Vermaningen
1 Wees niet nijdig over de boze lieden, en laat het u niet gelusten, om bij hen te zijn.
2 Want hun hart bedenkt verwoesting, en hun lippen spreken moeite.
3 Door wijsheid wordt een huis gebouwd, en door verstandigheid bevestigd;
4 En door wetenschap worden de binnenkamers vervuld met alle kostbaar en liefelijk goed.
5 Een wijs man is sterk; en een man van wetenschap maakt de kracht vast.
6 Want door wijze raadslagen zult gij voor u de krijg voeren, en in de veelheid der raadgevers is de overwinning.
7 Alle wijsheid is voor de dwaas te hoog; hij zal in de poort zijn mond niet opendoen.
8 Die denkt om kwaad te doen, die zal men een meester van schandelijke verdichtselen noemen.
9 De gedachte der dwaasheid is zonde; en een spotter is de mens een gruwel.
10 Vertoont gij u slap ten dage der benauwdheid, uw kracht is nauw.
11 Red hen, die ten dode gegrepen zijn; want zij wankelen ter doding, zo gij u onthoudt.
12 Wanneer gij zegt: Ziet, wij weten dat niet; zal Hij, Die de harten weegt, dat niet merken? En Die uw ziel gadeslaat, zal Hij het niet weten? Want Hij zal de mens vergelden naar zijn werk.
13 Eet honing, mijn zoon! want hij is goed, en honingzeem is zoet voor uw gehemelte.
14 Zodanig is de kennis der wijsheid voor uw ziel; als gij ze vindt, zo zal er beloning wezen, en uw verwachting zal niet afgesneden worden.
15 Loer niet, o goddeloze! op de woning van de rechtvaardige; verwoest zijn legering niet.
16 Want de rechtvaardige zal zevenmaal vallen, en opstaan; maar de goddelozen zullen in het kwaad neerstruikelen.
17 Verblijdt u niet, als uw vijand valt; en als hij neerstruikelt, laat uw hart zich niet verheugen;
18 Opdat de Heere het niet zie, en het kwaad zij in Zijn ogen en Hij Zijn toorn van hem afkere.
19 Ontsteek u niet over de boosdoeners; wees niet nijdig over de goddelozen.
20 Want de kwade zal geen beloning hebben, de lamp der goddelozen zal uitgeblust worden.
21 Mijn zoon! vrees de Heere en de koning; vermeng u niet met hen, die naar verandering staan;
22 Want hun verderf zal haastig ontstaan; en wie weet hun beider ondergang?
23 Deze spreuken zijn ook van de wijzen. Het aangezicht in het gericht te kennen, is niet goed.
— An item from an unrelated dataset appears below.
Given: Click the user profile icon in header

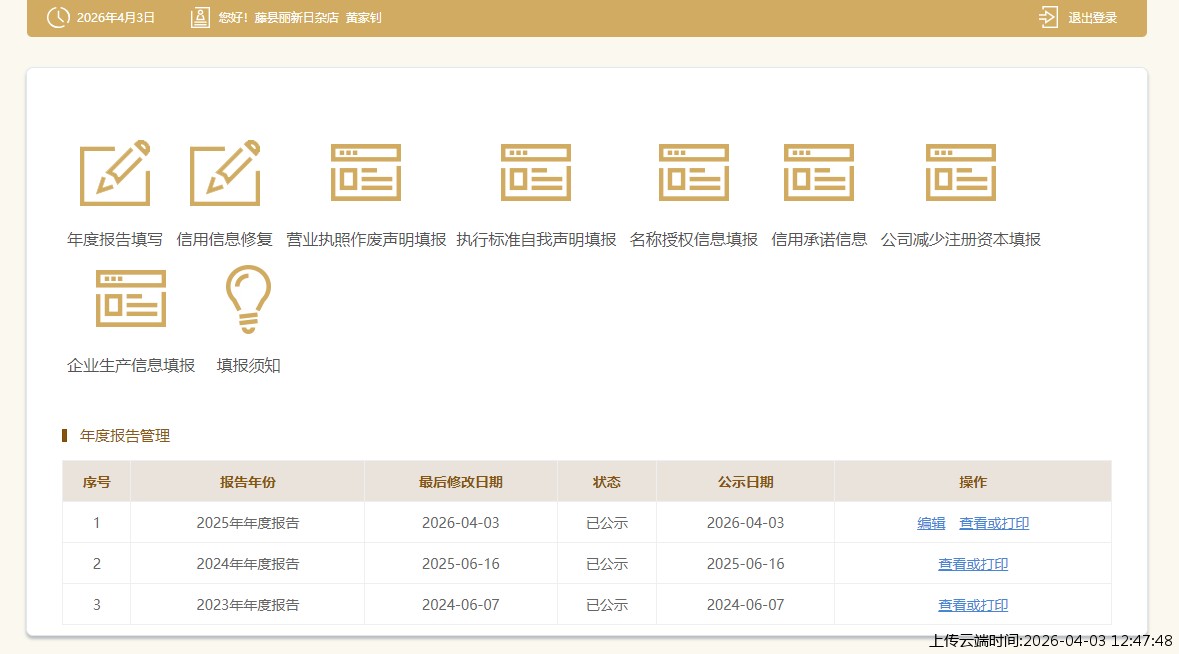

24 Die tot de goddeloze zegt: Gij zijt rechtvaardig; die zullen de volken vervloeken, de natiën zullen hem gram zijn.
25 Maar voor hen, die hem bestraffen, zal liefelijkheid zijn; en de zegen van het goed zal op hen komen.
26 Men zal de lippen kussen van hem, die rechte woorden antwoordt.
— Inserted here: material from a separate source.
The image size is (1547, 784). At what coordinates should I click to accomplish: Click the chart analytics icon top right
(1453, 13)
27 Beschik uw werk daarbuiten, en bereid het voor u op de akker, en bouw daarna uw huis.
28 Wees niet zonder oorzaak getuige tegen uw naaste; want zoudt gij verleiden met uw lip?
29 Zeg niet: Zoals hij mij gedaan heeft, zo zal ik hem doen; ik zal een ieder vergelden naar zijn werk.
30 Ik ging voorbij de akker van een luiaard, en voorbij de wijngaard van een verstandeloos mens;
31 En ziet, hij was helemaal opgeschoten met distels; zijn gedaante was met netels bedekt, en zijn stenen scheidsmuur was afgebroken.
32 Toen ik dat aanschouwde, nam ik het ter harte; ik zag het, en nam onderwijzing aan;
33 Een weinig slapen, een weinig sluimeren, een weinig handvouwen, al neerliggende;
34 Zo zal uw armoede u overkomen als een wandelaar, en uw velerlei gebrek als een gewapend man.